Do this: Could you give everything from the start of the rows down to and including the line containing "pyautogui.click(x=591, y=68)" as a JSON list of strings, one string per line, with blank lines skipped and the pictures left out?

[Pointing rows for screenshots and pages]
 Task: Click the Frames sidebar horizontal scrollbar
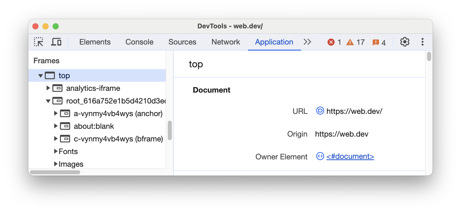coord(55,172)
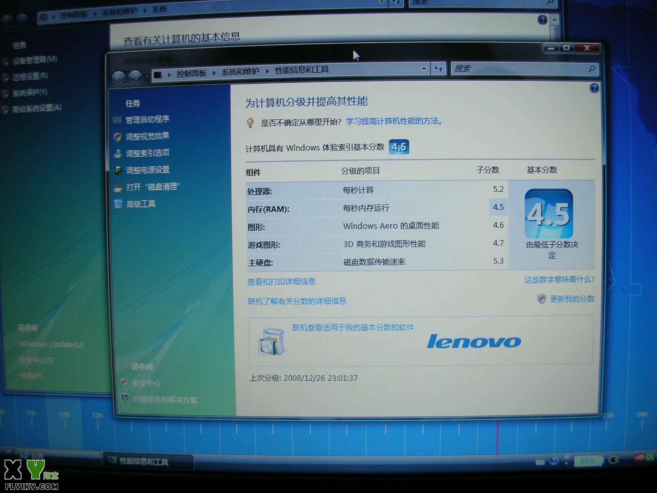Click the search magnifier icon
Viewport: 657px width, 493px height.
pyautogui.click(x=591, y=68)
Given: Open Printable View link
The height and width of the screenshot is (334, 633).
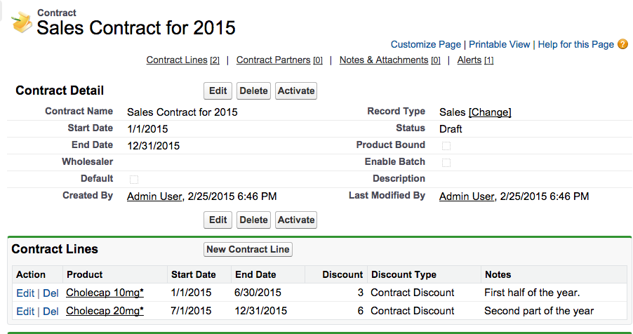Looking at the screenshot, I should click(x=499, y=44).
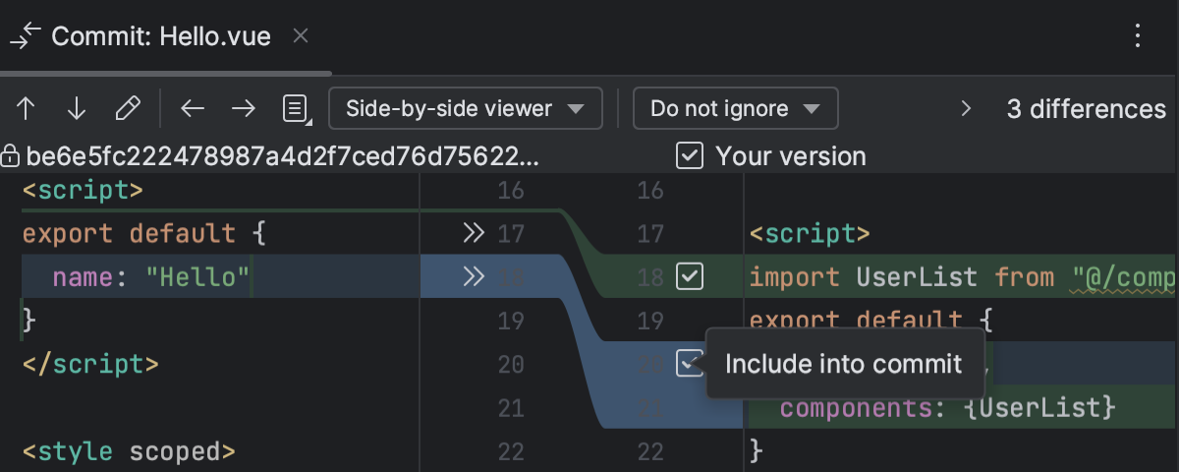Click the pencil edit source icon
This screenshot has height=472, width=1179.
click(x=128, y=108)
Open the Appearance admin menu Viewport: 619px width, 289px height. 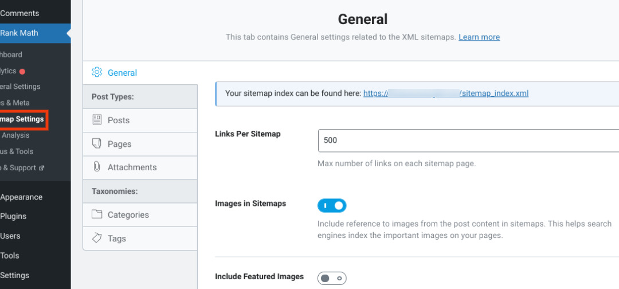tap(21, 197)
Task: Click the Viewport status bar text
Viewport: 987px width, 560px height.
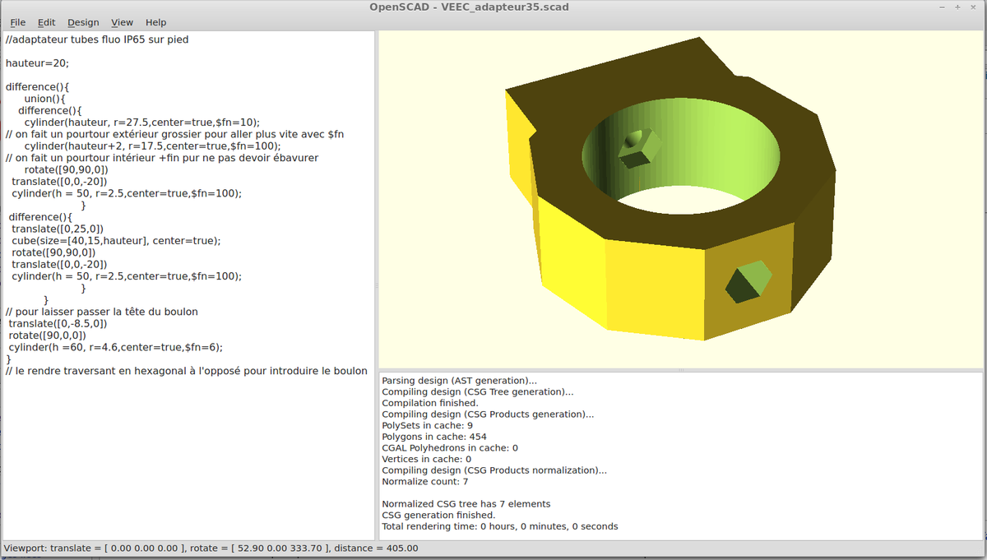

In response:
[
  " Task: Click the Frames sidebar horizontal scrollbar",
  "coord(55,172)",
  "Click the search magnifier icon",
  "Viewport: 657px width, 493px height.",
  "pyautogui.click(x=591, y=68)"
]